SUPPLIED DATA:
· · ·

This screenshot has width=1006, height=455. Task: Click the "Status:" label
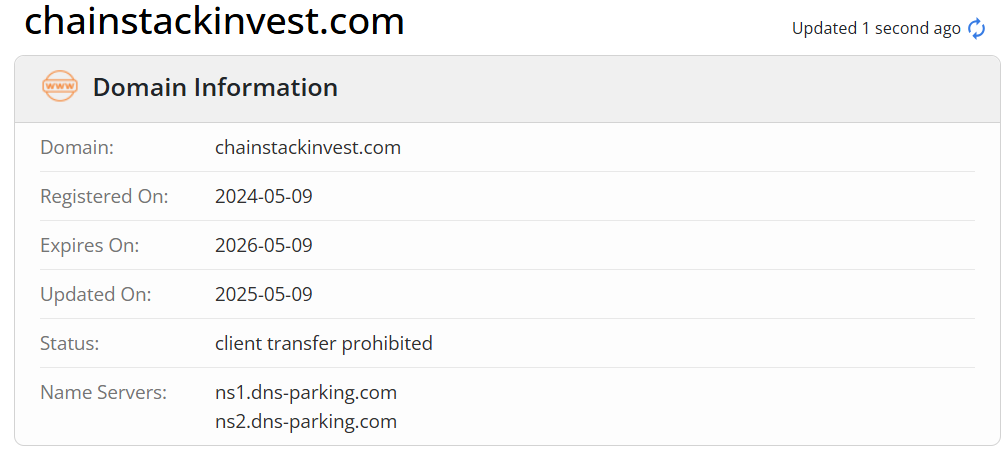click(70, 344)
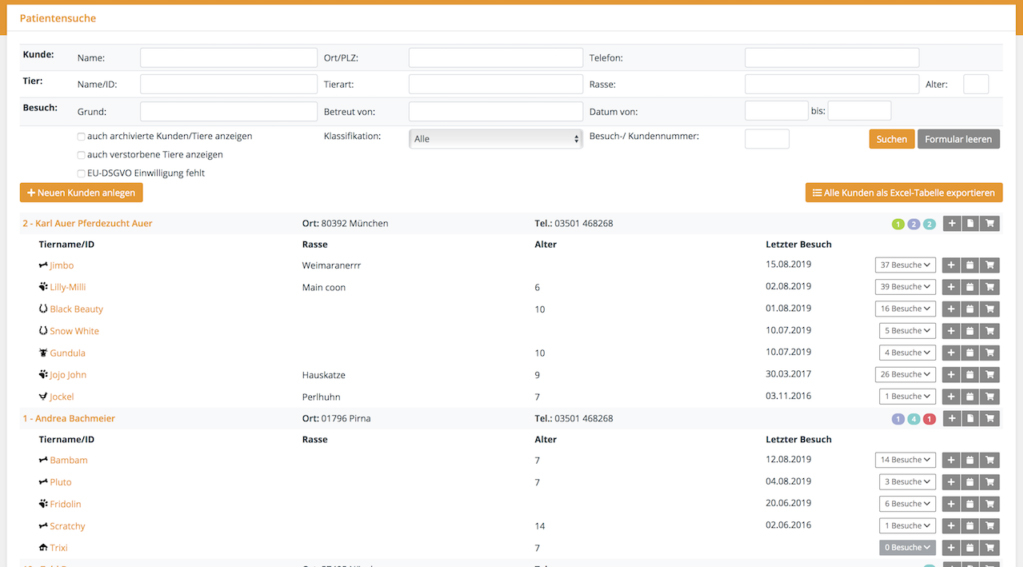Open the '26 Besuche' dropdown for Jojo John
Image resolution: width=1023 pixels, height=568 pixels.
905,375
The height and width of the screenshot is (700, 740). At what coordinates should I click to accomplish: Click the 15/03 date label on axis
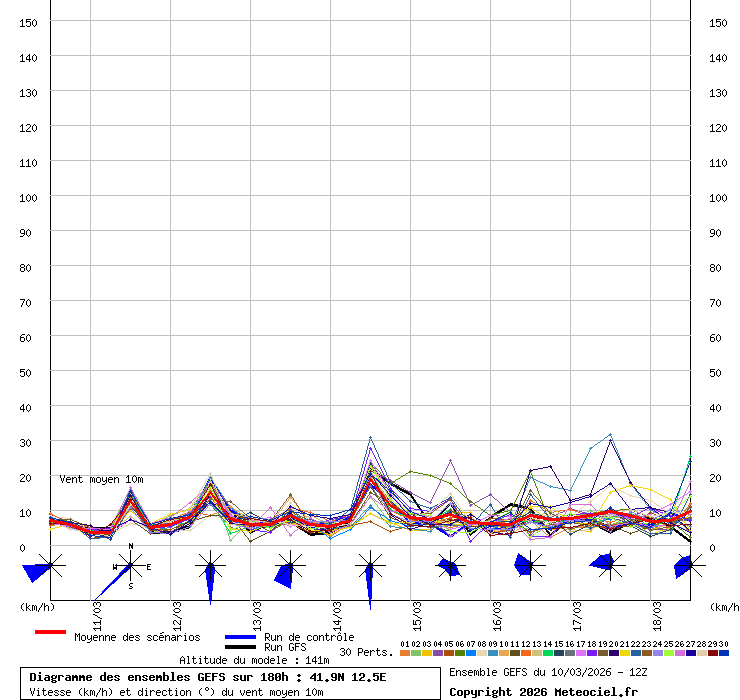(x=415, y=610)
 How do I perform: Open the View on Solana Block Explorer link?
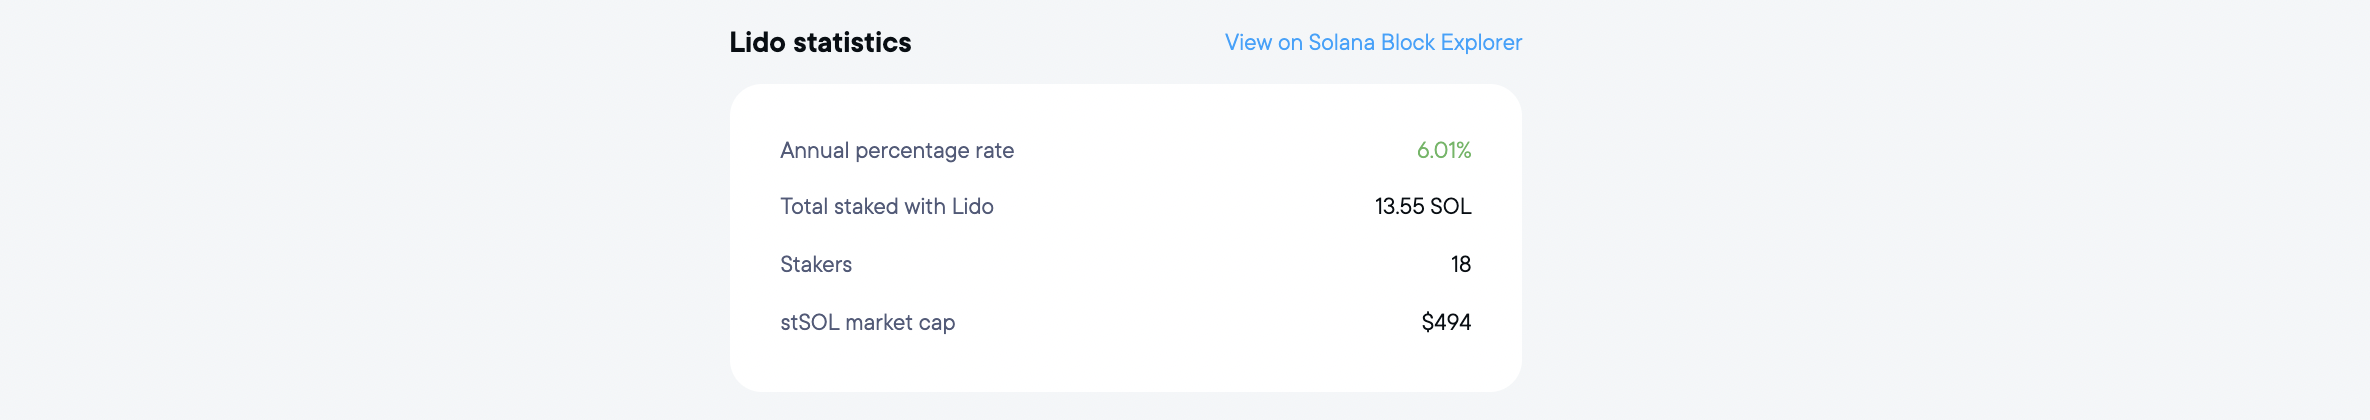(x=1373, y=43)
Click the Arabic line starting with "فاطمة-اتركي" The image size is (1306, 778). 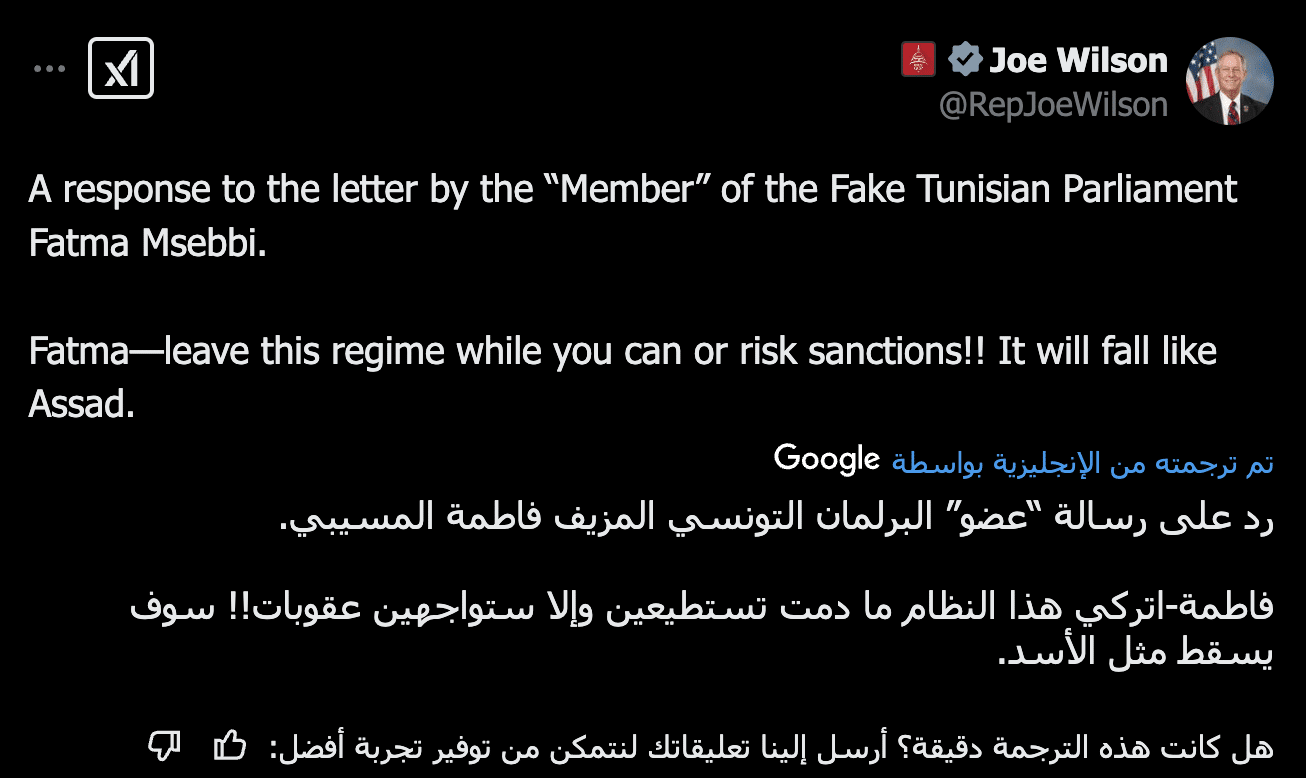[702, 609]
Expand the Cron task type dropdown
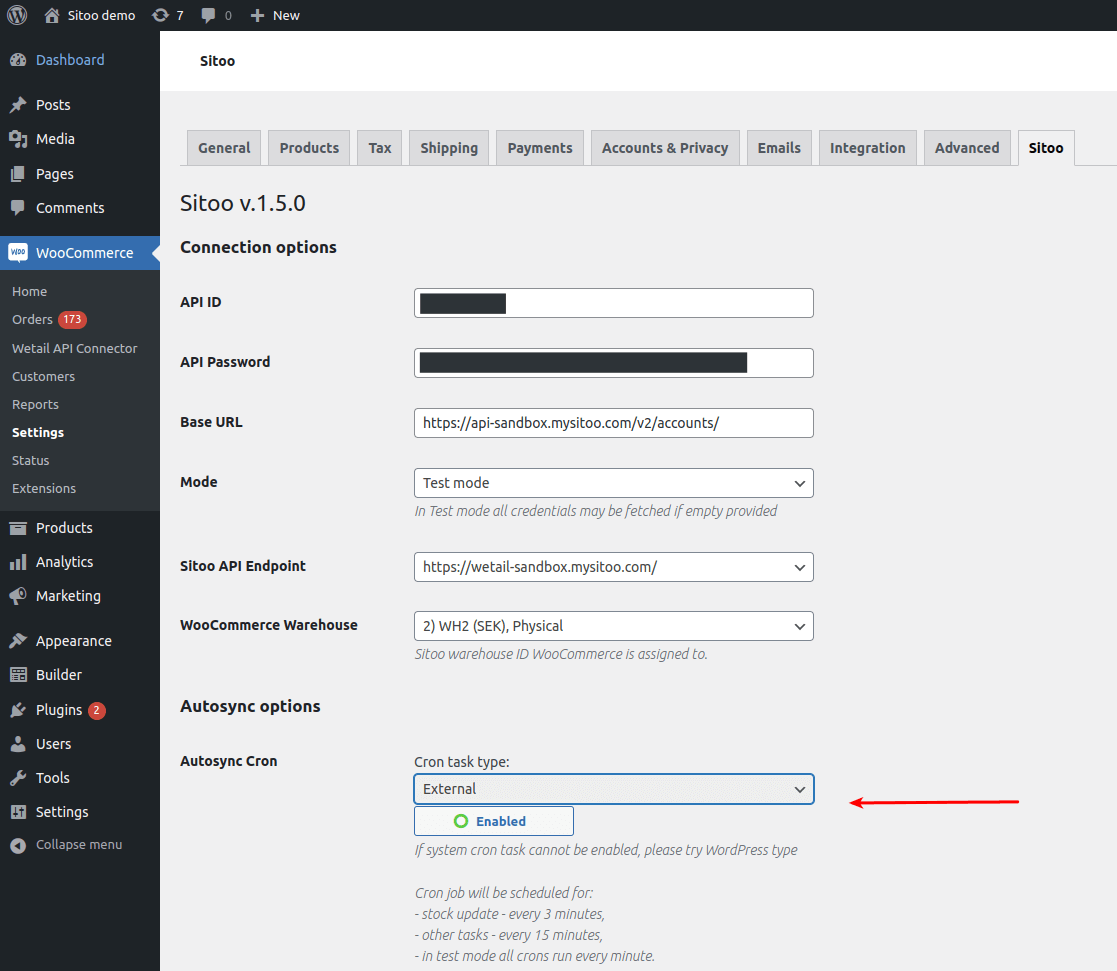This screenshot has height=971, width=1117. (x=613, y=789)
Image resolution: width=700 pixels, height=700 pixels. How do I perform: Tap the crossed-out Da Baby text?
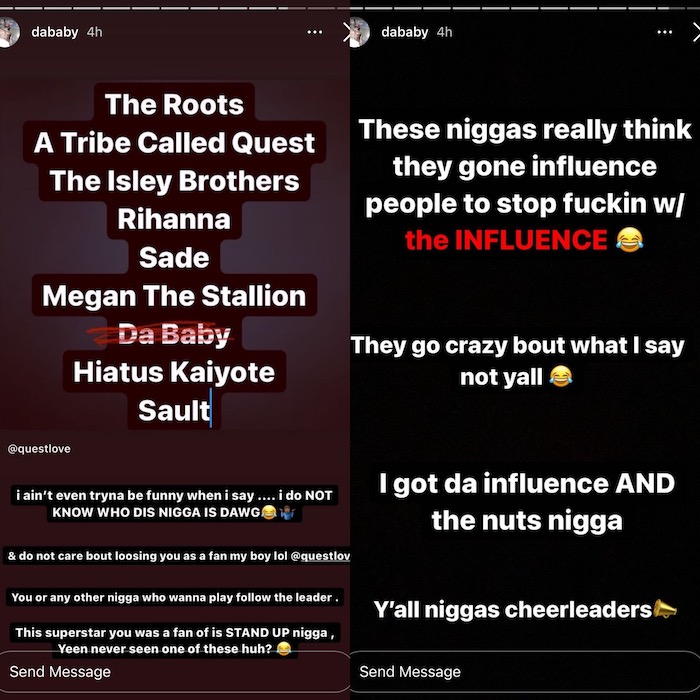pyautogui.click(x=174, y=334)
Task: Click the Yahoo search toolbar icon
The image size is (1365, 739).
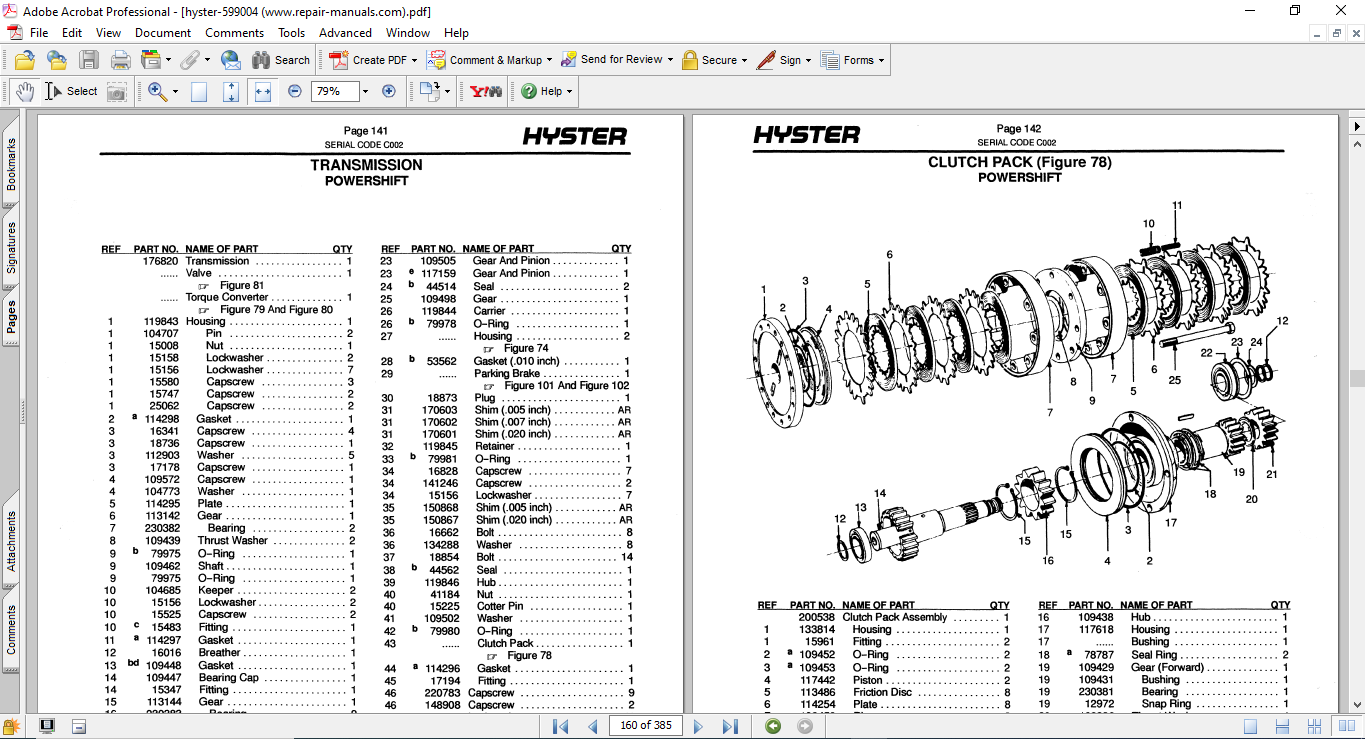Action: [486, 91]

· · ·

STATED TASK: Please rewrite the items from the line containing "Task: Click the Yahoo search toolbar icon" through the end of the items, keeping the requests and shifting every coordinate in the answers up by 102. Omit the pictures.

EXERCISE RESULT:
Task: Click the Yahoo search toolbar icon
The image size is (1365, 739).
Action: [588, 193]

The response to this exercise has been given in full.